Kapoor will take over from Tavinderjit Singh Panesar, who is set to retire in August after a long innings with the company. Panesar, chief executive since 2023, has held multiple leadership roles at Hathway, including his latest stint beginning in 2022.
Kapoor brings more than three decades of experience in media and entertainment. He most recently led distribution at The Walt Disney Company’s Star India business, now part of JioStar. His career spans television distribution and affiliate partnerships, with stints at Sony Pictures Networks India, Discovery Communications and Zee Entertainment.
Panesar, with over three decades in the industry, has worked across strategic planning, distribution and business development in media, broadcasting and manufacturing. His past associations include ESPN Star Sports, Star India, Apollo Tyres and JK Industries.
The transition lands as the cable sector grapples with structural disruption. Traditional operators are losing ground to streaming platforms, while telecom and broadband players tighten the squeeze with bundled offerings.

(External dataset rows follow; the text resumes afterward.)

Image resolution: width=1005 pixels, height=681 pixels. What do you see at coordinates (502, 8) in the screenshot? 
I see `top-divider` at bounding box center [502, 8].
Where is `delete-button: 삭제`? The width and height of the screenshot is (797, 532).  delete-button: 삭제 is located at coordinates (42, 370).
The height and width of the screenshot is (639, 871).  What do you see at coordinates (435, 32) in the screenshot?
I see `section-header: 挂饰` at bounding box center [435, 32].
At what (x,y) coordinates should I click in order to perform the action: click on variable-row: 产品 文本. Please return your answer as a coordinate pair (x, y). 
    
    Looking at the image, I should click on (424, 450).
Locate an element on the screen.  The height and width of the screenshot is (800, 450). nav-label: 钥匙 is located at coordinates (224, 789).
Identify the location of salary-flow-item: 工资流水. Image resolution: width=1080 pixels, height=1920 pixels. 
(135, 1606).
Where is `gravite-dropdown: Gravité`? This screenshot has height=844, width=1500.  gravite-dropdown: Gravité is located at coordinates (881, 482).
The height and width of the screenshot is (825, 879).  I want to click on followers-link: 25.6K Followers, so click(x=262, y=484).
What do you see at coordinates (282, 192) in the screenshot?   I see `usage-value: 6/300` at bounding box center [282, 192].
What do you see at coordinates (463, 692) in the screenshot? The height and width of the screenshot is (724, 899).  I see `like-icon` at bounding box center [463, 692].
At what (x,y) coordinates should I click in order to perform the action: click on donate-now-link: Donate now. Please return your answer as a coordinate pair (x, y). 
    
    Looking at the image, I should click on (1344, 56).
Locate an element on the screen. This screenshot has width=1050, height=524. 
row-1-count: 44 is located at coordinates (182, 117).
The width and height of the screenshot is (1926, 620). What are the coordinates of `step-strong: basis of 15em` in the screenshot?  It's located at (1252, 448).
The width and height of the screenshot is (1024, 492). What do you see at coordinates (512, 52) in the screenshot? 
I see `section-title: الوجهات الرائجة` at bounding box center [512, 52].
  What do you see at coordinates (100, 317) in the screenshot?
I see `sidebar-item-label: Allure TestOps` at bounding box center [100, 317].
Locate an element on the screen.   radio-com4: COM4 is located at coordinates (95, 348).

An EY report estimates India’s pay-TV base could shrink by a further 30 to 40 million households by 2030, taking the total down to 71 to 81 million. The slide follows a loss of nearly 40 million homes between 2018 and 2024, a contraction that has already wiped out more than 37,000 jobs in the local cable operator ecosystem.
Hathway’s numbers reflect the strain. The company reported a consolidated net profit of Rs 93 crore for FY25, down from Rs 99 crore a year earlier. Revenue inched up to Rs 2,040 crore from Rs 1,981 crore. As of December 2025, it had about 4.7 million cable TV subscribers and roughly 1.02 million broadband users.
Kapoor steps in with a familiar brief but a shrinking playbook. In a market where viewers are cutting cords faster than companies can reinvent them, the new chief executive inherits a business fighting to stay plugged in.